(Exercise A):
In the book-buying blog post below, which three books did the writer choose to offset the Dan Brown purchase?
(Exercise B):
Pick up the book-buying blog post below and keep writing it from the end of its last sentence.

*** Quoted passage

I was reading my first Haruki Murakami novel recently – the events which led up to me purchasing the book were completely psycho-economic, but I’m gonna blog about that nevertheless.
Dan Brown’s latest Langdon caper, ‘The Lost Symbol’ was released last month, a substantial gap of about 6 years after ‘The Da Vinci Code’. I am more or less a compulsive buyer of books – even if I feel a book is gonna be crap, I might buy it if its a high-profile release or if the author has written a good one previously – in this case, Angels and Demons.
Thus, I set out to buy the ‘Symbol’, but there is something quite unsettling about purchasing a Rs.600 book when you know its bound to be shite. And thats how I turned to Psycho-Economics, a non-existent branch of pseudo-science which deals with the intriguing study of how I justify wrong decisions.
As per Psycho-Economics 101, if I’m gonna buy a bad book for Rs.600, I can nullify the effect by buying 3 guaranteed good ones for a further Rs.600. So for Rs.1200, I’m getting 4 books out of which 3 are good – and psychologically I’m prepared to pay Rs.1200 for 3 good books. So, as per our unique branch of pseudo-science, I’m getting the bad book for free.
And thus, I chose a thin little copy of Orwell’s ‘Animal Farm’, a paperback copy of the oft-recommended ‘Tipping Point’ and Haruki Murakami’s ‘Norwegian Wood’.

******
*** Data section

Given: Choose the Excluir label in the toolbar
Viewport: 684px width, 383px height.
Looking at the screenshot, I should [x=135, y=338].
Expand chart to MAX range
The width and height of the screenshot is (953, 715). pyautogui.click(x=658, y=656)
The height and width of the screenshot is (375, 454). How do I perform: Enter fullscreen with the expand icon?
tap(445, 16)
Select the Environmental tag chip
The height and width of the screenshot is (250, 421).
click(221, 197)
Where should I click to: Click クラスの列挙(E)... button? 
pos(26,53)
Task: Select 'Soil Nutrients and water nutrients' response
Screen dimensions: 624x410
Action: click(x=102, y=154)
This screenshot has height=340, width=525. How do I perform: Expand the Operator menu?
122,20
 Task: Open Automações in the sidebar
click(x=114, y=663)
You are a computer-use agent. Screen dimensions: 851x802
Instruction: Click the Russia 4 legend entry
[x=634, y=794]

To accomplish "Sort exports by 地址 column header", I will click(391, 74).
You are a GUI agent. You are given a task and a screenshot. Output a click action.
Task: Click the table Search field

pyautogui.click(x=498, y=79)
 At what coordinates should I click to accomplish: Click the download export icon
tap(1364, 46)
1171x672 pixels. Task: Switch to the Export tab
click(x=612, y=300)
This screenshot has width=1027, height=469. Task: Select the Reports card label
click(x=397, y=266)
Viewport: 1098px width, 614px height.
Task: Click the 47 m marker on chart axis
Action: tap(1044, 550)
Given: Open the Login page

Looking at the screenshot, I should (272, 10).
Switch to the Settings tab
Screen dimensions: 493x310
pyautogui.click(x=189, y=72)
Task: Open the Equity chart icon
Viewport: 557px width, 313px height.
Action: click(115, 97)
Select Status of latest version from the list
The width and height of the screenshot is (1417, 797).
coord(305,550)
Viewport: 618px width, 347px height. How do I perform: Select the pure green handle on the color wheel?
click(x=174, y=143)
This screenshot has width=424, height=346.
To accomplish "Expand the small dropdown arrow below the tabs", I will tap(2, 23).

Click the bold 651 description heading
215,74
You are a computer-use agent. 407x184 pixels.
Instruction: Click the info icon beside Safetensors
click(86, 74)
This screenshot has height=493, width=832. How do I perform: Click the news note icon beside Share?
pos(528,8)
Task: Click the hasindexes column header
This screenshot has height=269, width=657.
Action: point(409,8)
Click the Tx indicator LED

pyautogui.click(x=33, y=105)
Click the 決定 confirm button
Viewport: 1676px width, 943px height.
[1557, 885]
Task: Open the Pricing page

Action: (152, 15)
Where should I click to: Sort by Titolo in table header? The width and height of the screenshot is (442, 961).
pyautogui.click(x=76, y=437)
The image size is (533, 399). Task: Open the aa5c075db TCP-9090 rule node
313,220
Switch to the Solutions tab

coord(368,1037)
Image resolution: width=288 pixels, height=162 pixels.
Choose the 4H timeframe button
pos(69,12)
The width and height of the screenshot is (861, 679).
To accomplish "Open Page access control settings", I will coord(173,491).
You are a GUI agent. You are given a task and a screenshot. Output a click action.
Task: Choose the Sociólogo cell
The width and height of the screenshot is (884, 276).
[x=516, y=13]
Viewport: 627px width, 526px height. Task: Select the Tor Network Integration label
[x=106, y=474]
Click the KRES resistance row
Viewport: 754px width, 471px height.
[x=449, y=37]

******

(Final answer A):
Orwell's 'Animal Farm', 'Tipping Point', and Haruki Murakami's 'Norwegian Wood'.

(Final answer B):
I loved Wood. It was the closest I had come to realizing all my pre-purchase expectations from a particular book, in recent days. Since ‘Jonathan Strange & Mr.Norrell’ to be exact. Toru Watanabe’s tale of his student life in Japan, his first love Naoko and the vivacious Midori strikes all the right chords.
You love a book for several reasons. Generally, I suppose a story has to appeal to a particular emotion or maybe even to a whole gamut of them – a Wodehouse novel has me in splits while an Agatha Christie whodunit is pleasing to the little grey cells. I loved Norwegian Wood for the atmosphere it created so effortlessly – a mixture of longing, angst and youthful promise.
Halfway through the book, I turned to the ever-reliable youtube for the Beatles’ track after which Murakami named his book – Naoko’s favourite song in the story.
And thus I read Murakami, heard John Lennon and thought of life. Bliss.